After independence, many African states created their own government owned national flag carriers, most of which subsequently failed. The traditional operation model was for international routes to and from the countries of former colonial masters as sole profitable routes, while domestic routes were highly subsidised, although these remained thin too. 

Kenya Airways for instance retained Mombasa and Kisumu as key domestic destination for a long time, even as Heathrow, London remained its main international route. Many of the airlines ran into mismanagement and lacked the necessary economic and commercial focus to ensure market-based profitability, surviving based on market restrictions on entry of other carriers. Kenya Airways survived after privatisation, although it continued to struggle in the midst of tight competition. 
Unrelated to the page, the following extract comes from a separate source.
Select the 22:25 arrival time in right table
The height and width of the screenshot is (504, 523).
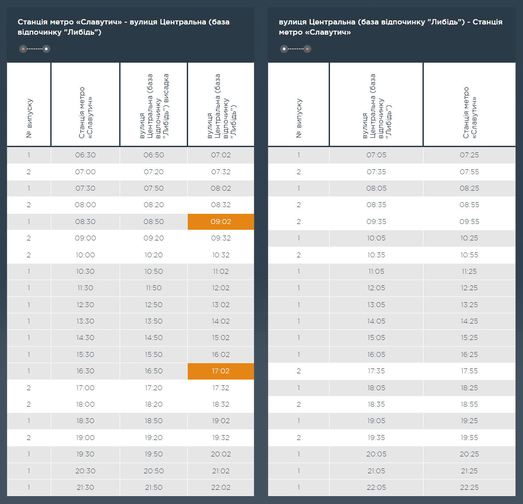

To its credit, Kenya Airways has been known for high standards, although it has not succeeded too well in maintaining a continuous improvement record. Its challenges are no less common than those of other major carriers, but with increased competition, customer retention may require getting it right first time. The ease of switching to other carriers is fast and almost seamless. 
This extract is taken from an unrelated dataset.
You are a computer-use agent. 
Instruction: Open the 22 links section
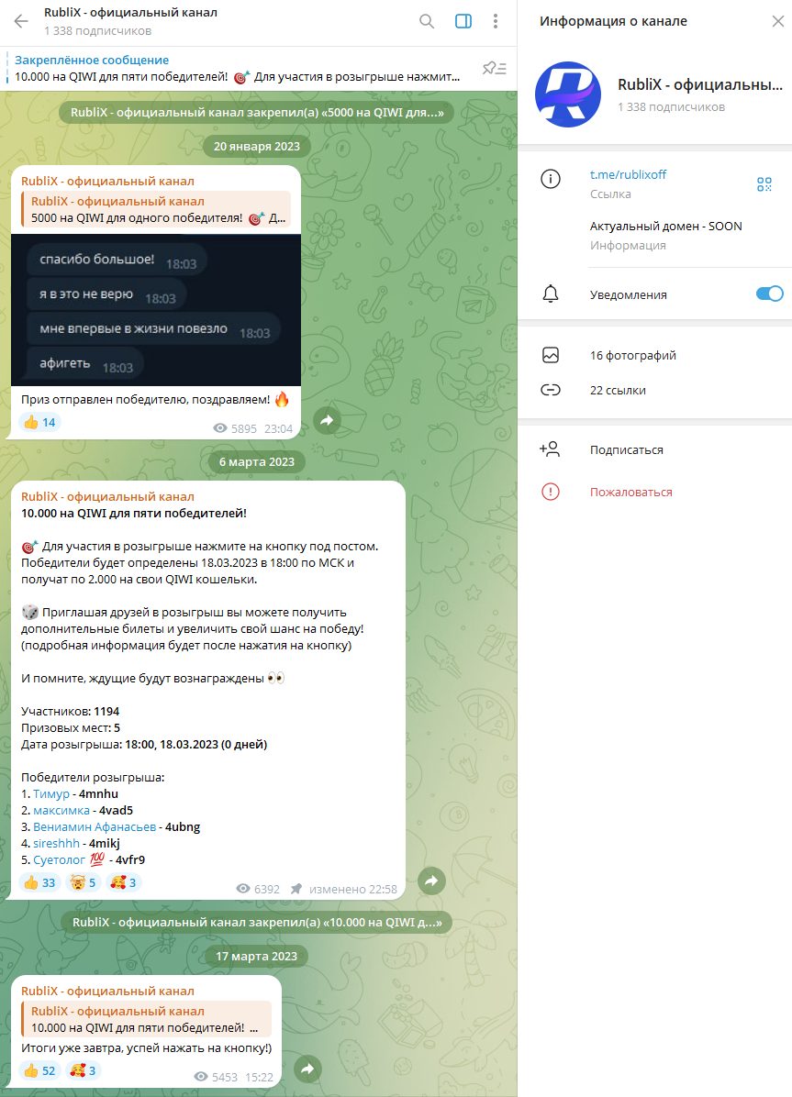coord(654,390)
The times when a flight meant being on KQ are long gone, and options of cheaper and high quality alternatives are only a click away. This is the reality that the new KQ will need to take into account, even as it strategises to survive the current financial losses. 

Many factors will need to be taken into account in view of the staggering Sh60 billion bailout, being quoted as required to revive the airline. After all with the current market value in the range of Sh8 billion, a government bailout of such magnitude could as well return the airline to full government ownership. Furthermore, a bailout alone is unlikely to solve the many operational problems that face the airline including non-optimal capital structure, labour issues, pricing, overcapacity and continued engagement with KLM, the other major shareholder. 

However, what is not in doubt is that there is the opportunity for Kenya Airways to play a strategic role in the development of the country, and to be a major player in the aviation industry globally. Particularly in Africa, it retains the “Pride of Africa” position, whose continuity is dependent on the how it strategises its survival and operations going forward.